3.6.2 Manufacturing process adopted in the experimental test.

The manufacturing process used by the bakery includes the following steps:

- Kneading: the re-milled durum wheat semolina, the salt, the yeast of the present invention, and a part of water are introduced into the "dipping arms" mixer. The ingredients are mixed for about 30 minutes, adding more water from time to time until a medium-tough and extensible mass is obtained.

- Rest in the tub: the mass thus obtained is left to "rest" by covering it with fabric sheets, such as cotton or wool, for about 45 minutes so that it "relaxes" and a first leavening takes place.

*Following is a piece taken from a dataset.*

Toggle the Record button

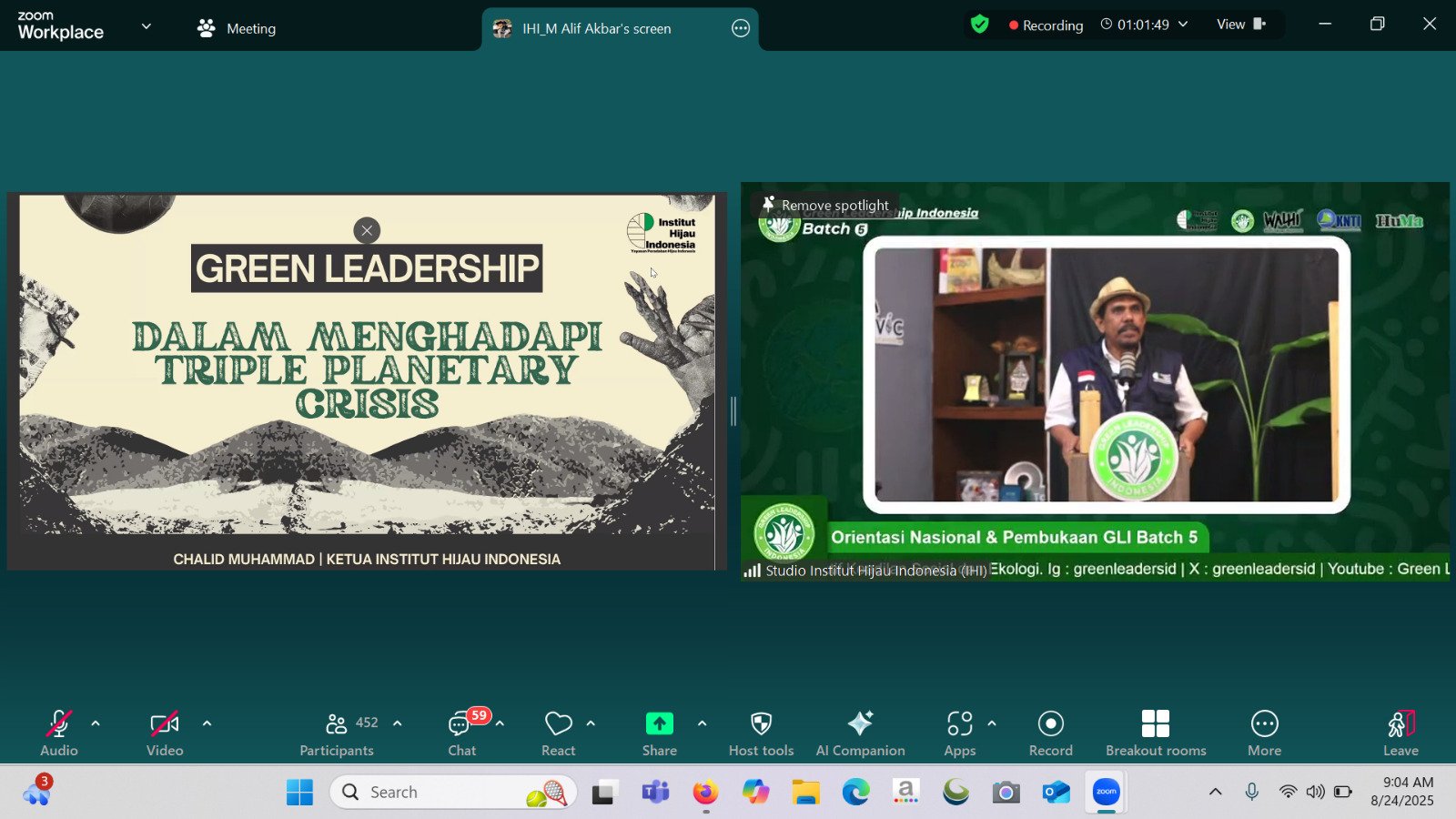pos(1050,733)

- Dividing and leavening: the mass is poured onto the work bench and divided into pieces to which a spherical preform of the desired weight is given. These will be placed on wooden boards or other material covering them with a cloth, for example cotton, and left to rise for about 90 minutes (the duration of the leavening phase may vary according to the temperature and humidity present in the laboratory).

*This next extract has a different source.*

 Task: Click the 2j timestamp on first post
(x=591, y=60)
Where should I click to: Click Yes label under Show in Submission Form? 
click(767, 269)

- Infomation and cooking: once optimal leavening has been reached, the preforms are placed on a steel bench, or other suitable material, where they will undergo further manipulation to give them the final shape (so-called "high" or "croissant") and subsequently introduced in the oven where they will remain in cooking for about 90 minutes. The gas or wood-fired ovens will be previously heated to a temperature between 250 ° C and 270 ° C and will remain for about 30 minutes with the valve open for the excess steam that develops during the first cooking phase to escape.

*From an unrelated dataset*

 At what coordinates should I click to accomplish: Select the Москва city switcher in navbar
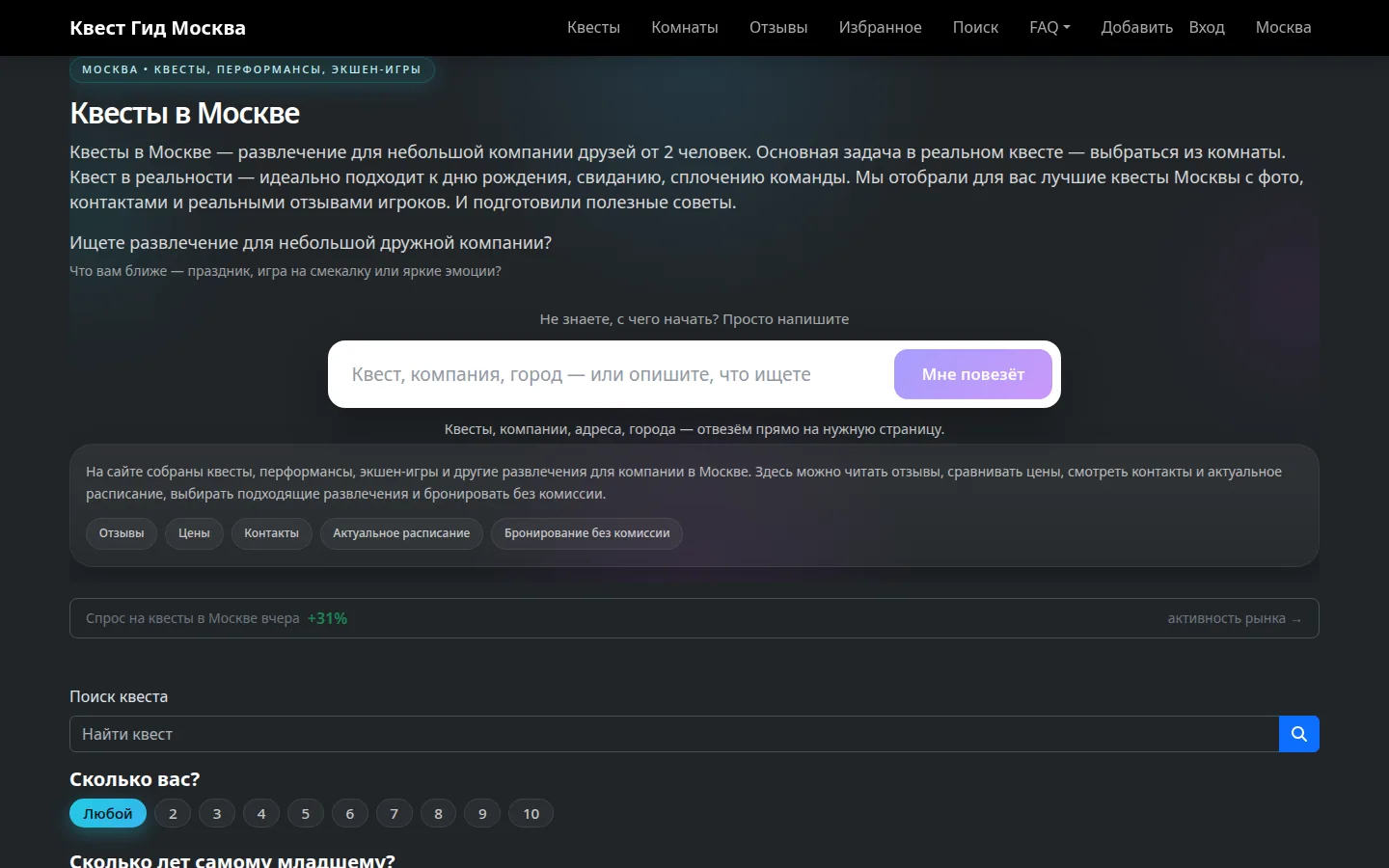[1283, 27]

- Details of the raw materials: the yeast of the present invention, refined sea salt, water, re-milled durum wheat semolina from the Lucanian territory.

Claims (11)

CLAIMS 1. Saccharomyces cerevisiae M5-15 filed with Industriai Yeasts Collection DBVPG on 10 February 2012 with access number 32P, or its counterpart, descendant or mutant. 2. Saccharomyces cerevisiae strain having a DNA sequence homology, determined at the complete genome level, 40% higher than Saccharomyces cerevisiae M5-15, in which Saccharomyces cerevisiae M5-15 has been deposited at Industriai Yeasts Collection DBVPG on 10 February 2012 with access number 32P. 3. Saccharomyces cerevisiae M5-15 as in claim 1 or 2 for use in the production of bread or similar, similar or assimilable bakery products with leavened dough. 4. Saccharomyces cerevisiae M5-15 as in claim 1 or 2 for use in the production of bread or similar, similar or assimilable bakery products with yeast dough with an inoculum on an industrial scale equal to 1% (w / w) and cell density of 7x10 <9> CFU / g. 5. Leavening composition for leavened dough bakery products, such as bread, comprising Saccharomyces cerevisiae M5-15 as in claim 1 or 2. 6. Fermentation composition for yeast dough bakery products, such as bread, comprising Saccharomyces cerevisiae M5-15 as in claim 1 or 2 7. Flavor enhancing agent for yeast dough bakery products comprising Saccharomyces cerevisiae M5-15 as in claim 1 or 2. 8. Method for the production of a dough for leavened dough bakery products, such as bread, which involves the use of ingredients that include flour and water and, in addition, Saccharomyces cerevisiae M5-15 as in claim 1 or 2 or a leavening composition as in claim 5 and optionally a fermentation composition as in claim 6 and / or an agent as in claim 7. 9. Dough for a leavened dough bakery product, such as bread, comprising flour and water and, in addition, Saccharomyces cerevisiae M5-15 as in claim 1 or 2 or a leavening composition as in claim 5 and optionally a fermentation composition such as in claim 6 and / or an agent as in claim 7. 10. A method for the production of leavened dough bakery products, such as bread making, which comprises the preparation of a dough comprising flour and water and, in addition, Saccharomyces cerevisiae M5-15 as in claim 1 or 2 or a leavening composition as in claim 5 and optionally a composition for fermentation as in claim 6 and / or an agent as in claim 7, leavening of the dough and baking of the leavened dough. 11. Yeast dough bakery product, such as bread, obtainable by a method as in claim 10.